While digitization in the health sector increasingly requires multilateral communication on equal terms, comprehensive access to health information, as well as trust and security, we have set ourselves the task of supporting this development. To this end, we have set up a multi-directional communication platform, which allows patients to report adverse drug effects quickly, easily and in a structured manner.
The reports are passed on to the respective authorisation holder in pseudonymized form, i.e. without revealing the personal identity of the notifier. For their part, manufacturers can send digital queries, so-called follow-ups, to patients with just a few clicks, which can answer them directly on a smartphone or laptop.

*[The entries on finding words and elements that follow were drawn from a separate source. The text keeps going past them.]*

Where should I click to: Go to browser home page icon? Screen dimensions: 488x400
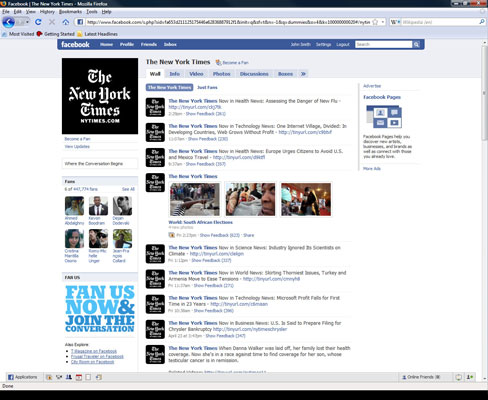pos(66,22)
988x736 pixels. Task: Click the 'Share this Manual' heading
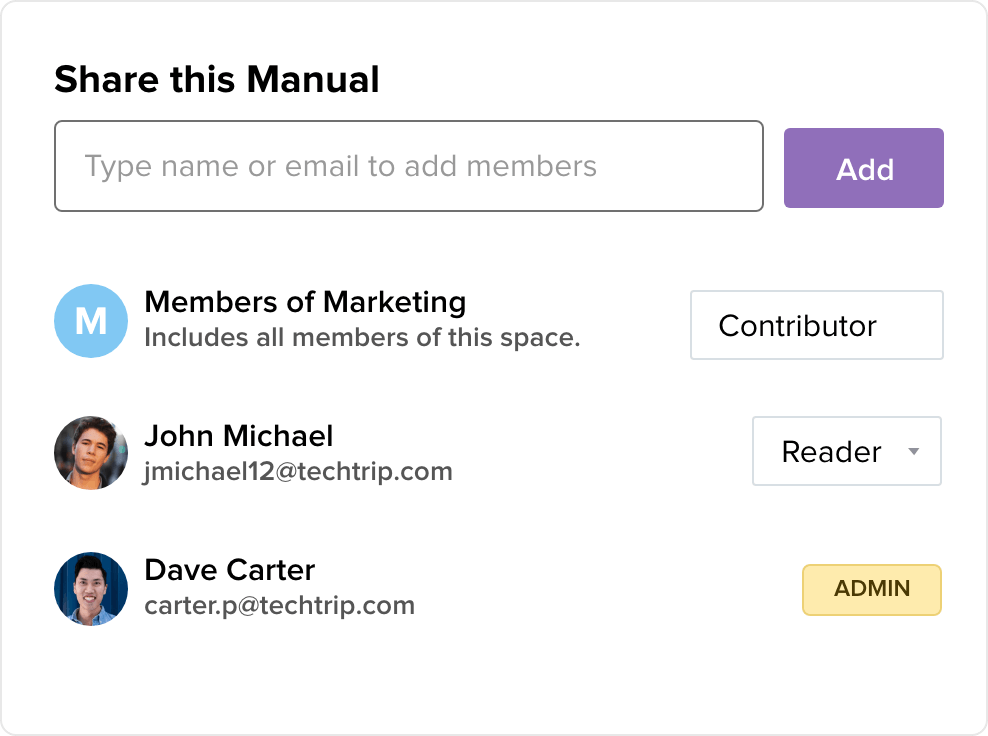(217, 79)
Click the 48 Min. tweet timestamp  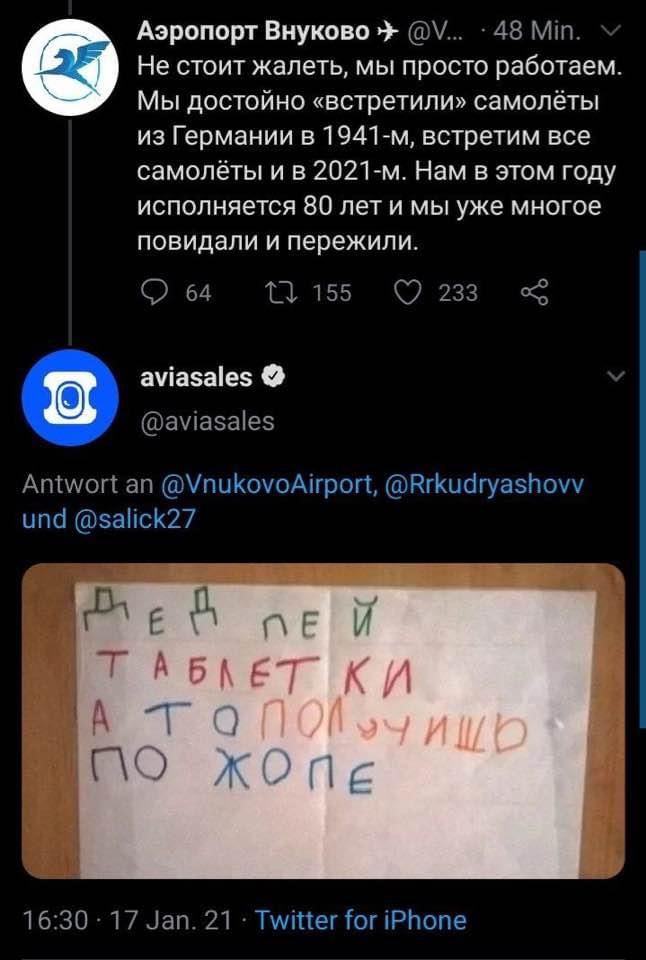pyautogui.click(x=536, y=30)
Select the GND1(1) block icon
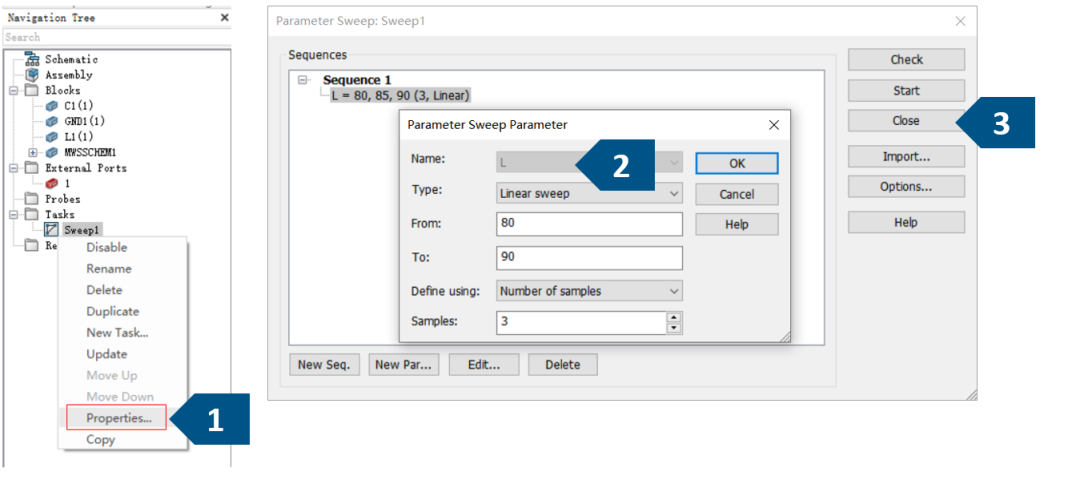The width and height of the screenshot is (1080, 480). 52,121
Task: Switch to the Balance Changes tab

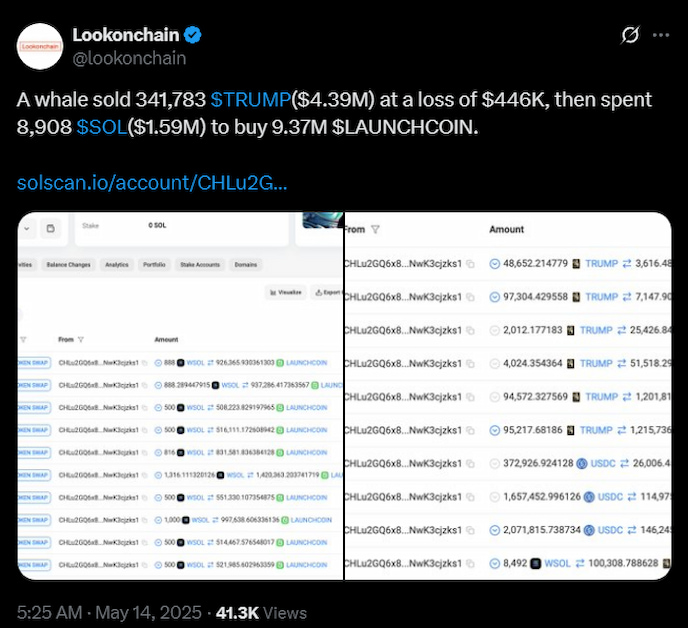Action: (68, 265)

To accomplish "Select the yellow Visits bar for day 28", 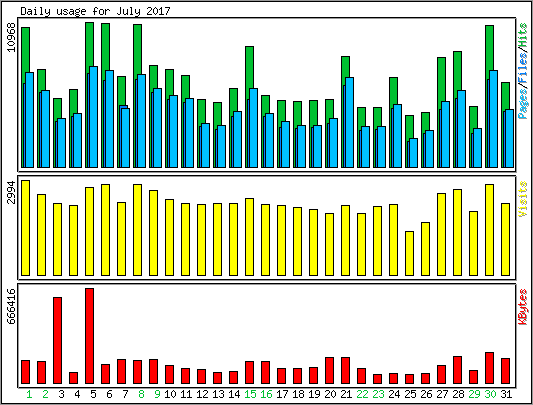I will tap(458, 232).
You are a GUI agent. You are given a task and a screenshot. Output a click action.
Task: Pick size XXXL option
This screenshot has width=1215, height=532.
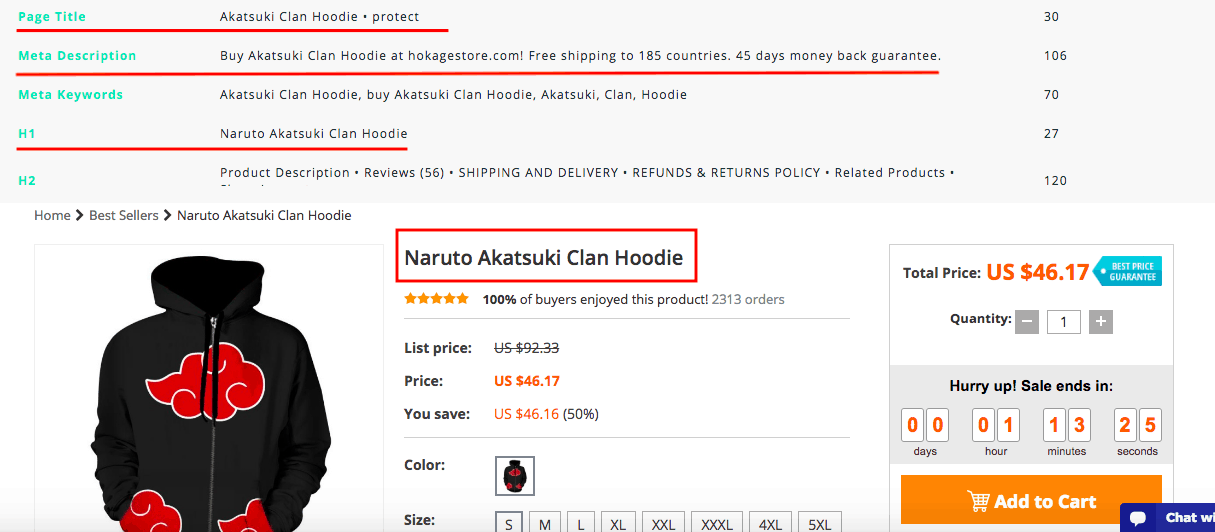tap(715, 523)
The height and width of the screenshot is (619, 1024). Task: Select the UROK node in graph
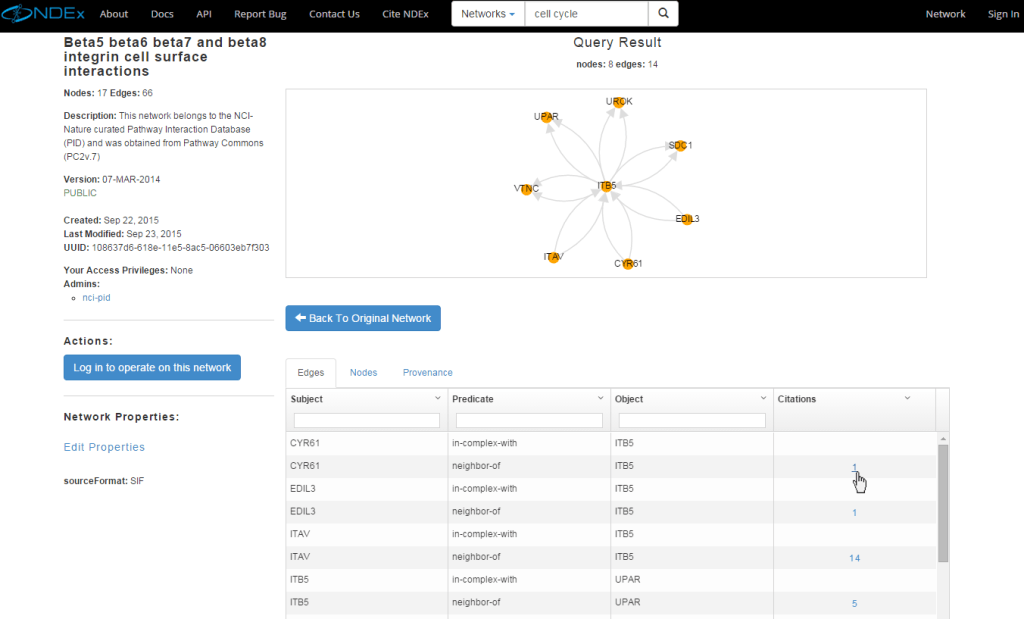619,102
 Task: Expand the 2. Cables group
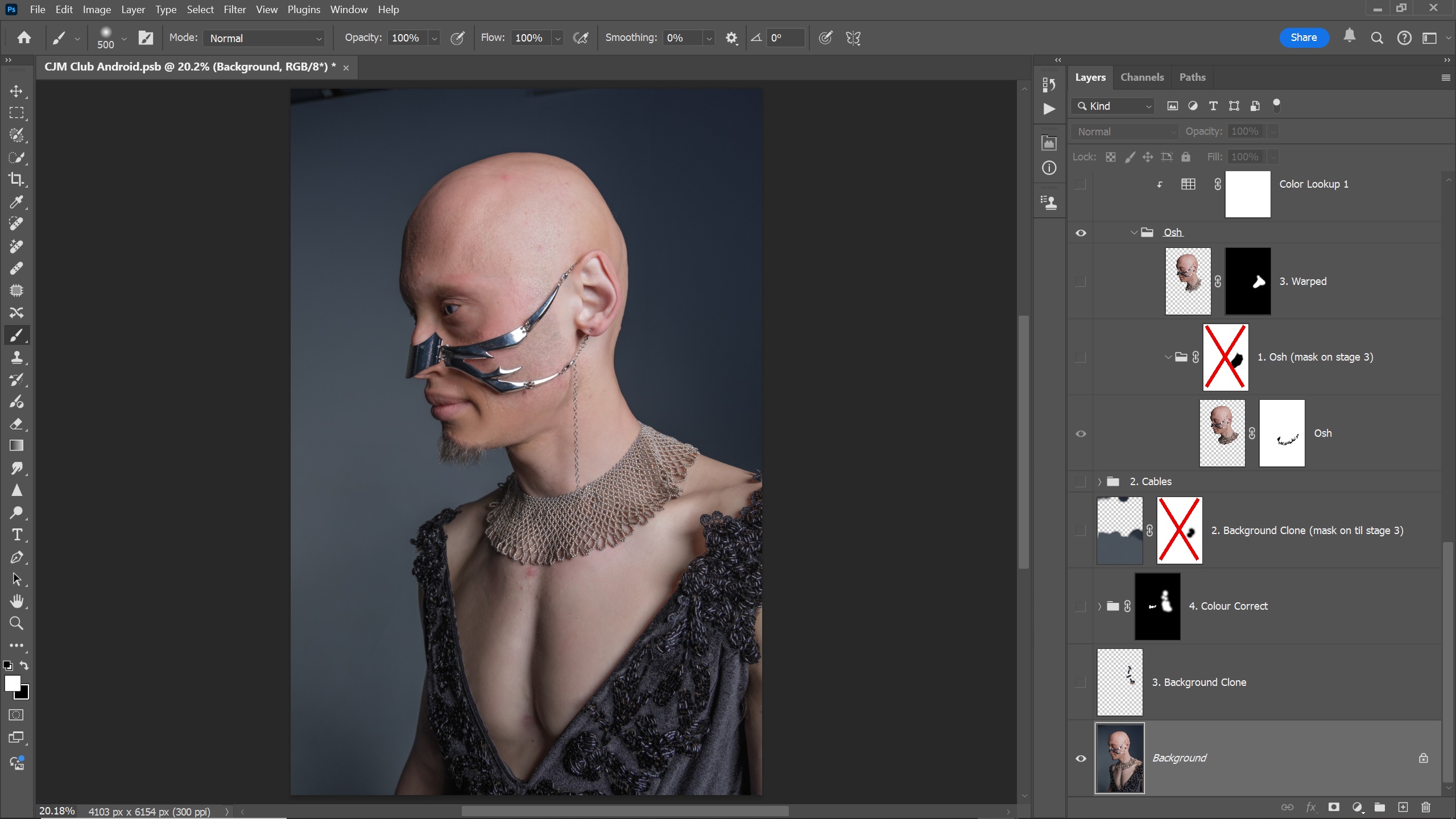[x=1099, y=482]
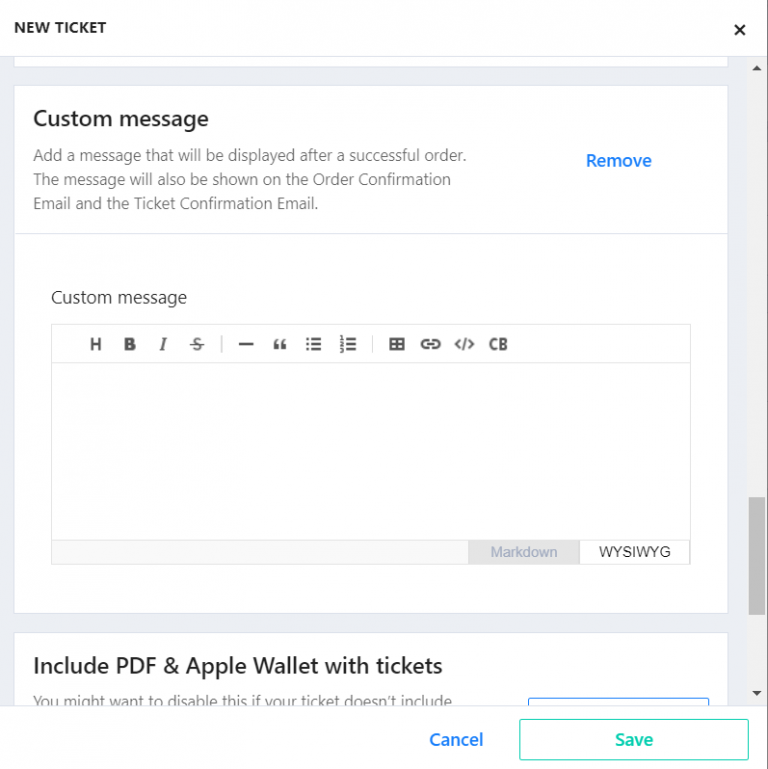Switch editor to Markdown mode
This screenshot has height=769, width=768.
[524, 552]
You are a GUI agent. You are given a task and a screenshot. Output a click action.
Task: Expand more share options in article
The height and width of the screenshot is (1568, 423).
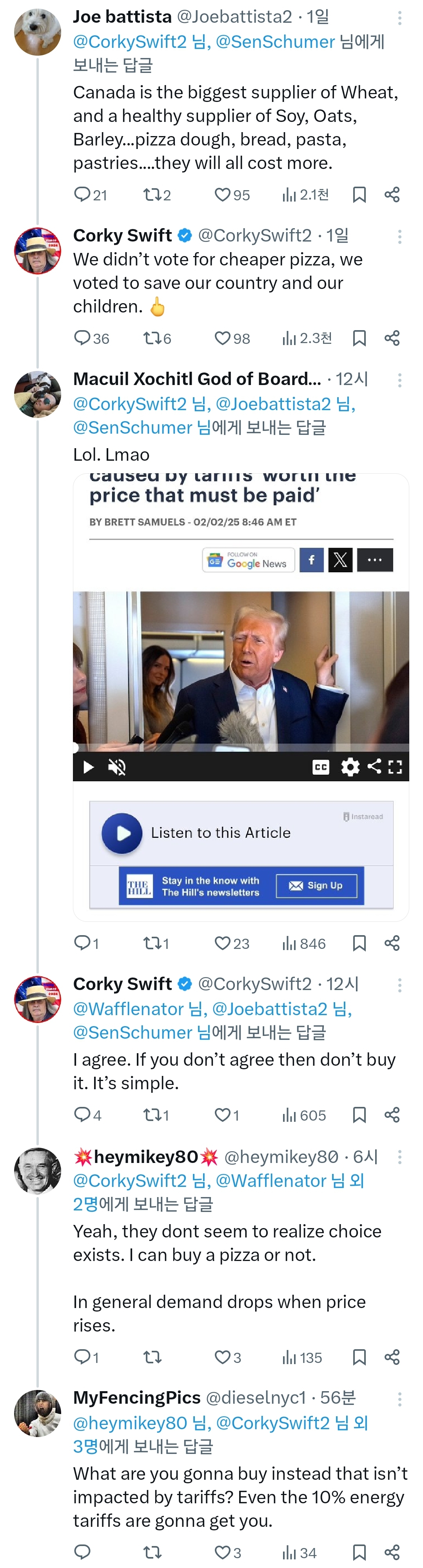[375, 560]
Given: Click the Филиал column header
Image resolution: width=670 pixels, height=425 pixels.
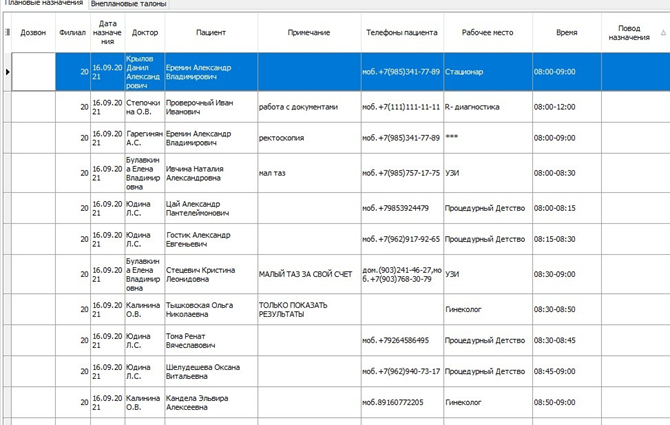Looking at the screenshot, I should pos(72,32).
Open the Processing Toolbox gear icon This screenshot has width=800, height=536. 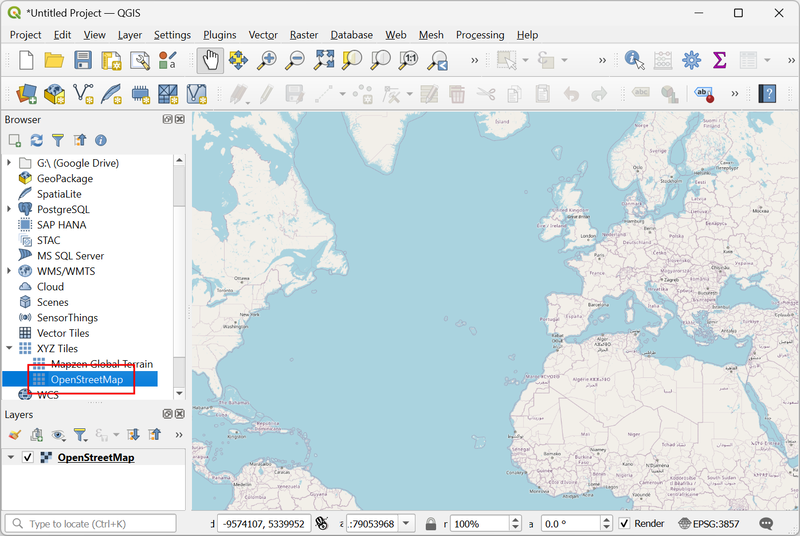691,60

What are the benefits of the XO Life platform?
Our platform has been proven to result in a 10-fold higher response rate from patients. Entire messages can usually be closed after 72 hours, which represents a significant time improvement over the current system. A look at the latest figures[4], nearly 30% were processed through XO Life's platform. of drug notifications shows that of over 60,000 notifications received in 2020, just under 30% were processed via the XO Life platform. However, the number of total drug notifications is declining; in 2018, for example, there were still around 80,000 notifications.[5] This is certainly partly due to declining doctor visits due to the COVID-19 pandemic. Healthcare professionals recorded around 15% fewer reports during this period.
It is interesting, however, that direct patient reports have increased by 36% in the same period.[4; 5] This clearly underlines the trend of so-called patient empowerment. Patients are increasingly taking their health concerns into their own hands. To do this, patients use precisely digital, user-centered tools for direct communication between patients and pharmaceutical manufacturers. XO Life's communication platform is a typical example of such a digital tool.
This is how we want to shape the pharmacovigilance of the future, through digitization and automation.
Our goal is to make clearly structured data sets available to enable pharmaceutical manufacturers to quickly and efficiently evaluate safety-critical data. Of course, it is our highest aim to do this work in compliance with all the rules of the GDPR.
Conclusion
Almost 100 pharmaceutical manufacturers are already registered on XO Life's real-world evidence platform. 50% of these also use the digital feedback option for patients — and the trend is rising sharply. This shows very clearly that pharmaceutical manufacturers are very interested in a simple reporting and communication platform to get in touch with their customers.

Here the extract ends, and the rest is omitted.